How do you know that this trunk damage isn't caused by a porcupine or feral pig? When porcupines debark trunks they leave tooth marks, which aren't seen in our picture. Debarking caused by feral pigs is more similar because they also damage the tree by rubbing on the trunk to remove mud and parasites. However, pig rubs tend to be near wallows, where they wallow in mud, so often their rubs are dirty, plus often you can find stiff pig hairs, or bristles, in cracks of the rub tree's bark. Pig bristles may be of a different color than deer hairs.

If you watch a buck while rubbing, you'll see that he's doing more than rubbing velvet off his antlers. Bucks generally rub the bases of their antlers and their forehead skins against the trees, and may stop to smell or lick the rubbed area. This happens because buck rubs serve as a buck's calling card for potential mates, and as a challenge to other male deer. The buck's scent is left on the trunk, the odor being produced by special glands. Dr. Jon Gassett conducted a chemical analysis of volatile chemicals associated with a buck's forehead region and identified 57 different compounds.

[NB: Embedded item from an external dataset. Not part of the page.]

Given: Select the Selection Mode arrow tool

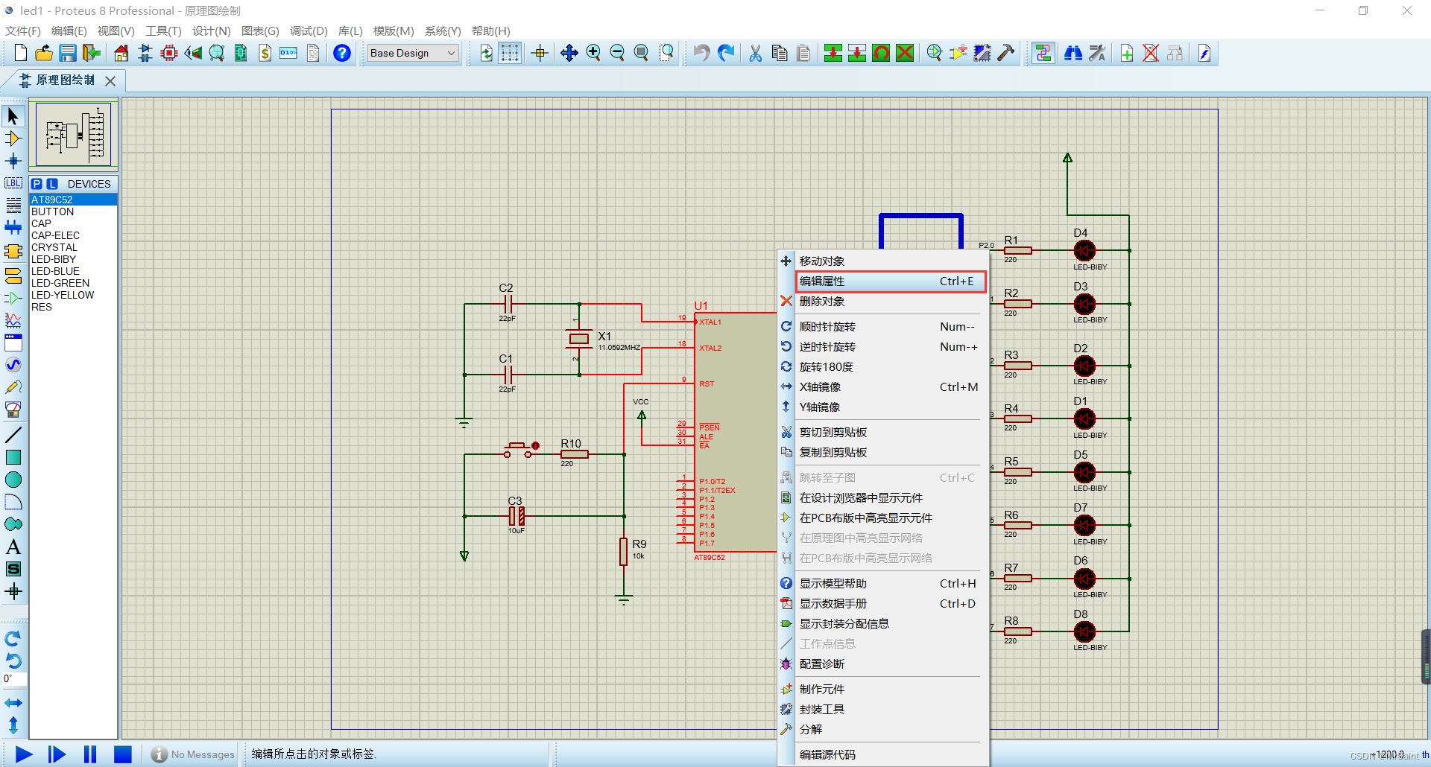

This raises the question of whether deer can recognize by the odor the individuals who marked the rubs. Also, it's been noticed that following a sparring match between two bucks the "loser" frequently licks the forehead region of the dominant animal.

An article in Field & Stream Magazine says that individual bucks make from 69 to 538 rubs each year, with dominant bucks averaging 300 or more. One study found older bucks making more than 1200 rubs during the roughly 90 day rubbing period, which translates to about 15 rubs per day! Dominant bucks tend to make many more rubs than subordinates, so a good guess is that when dominant bucks mark their range with rubs they're not only announcing their presence but also their dominance.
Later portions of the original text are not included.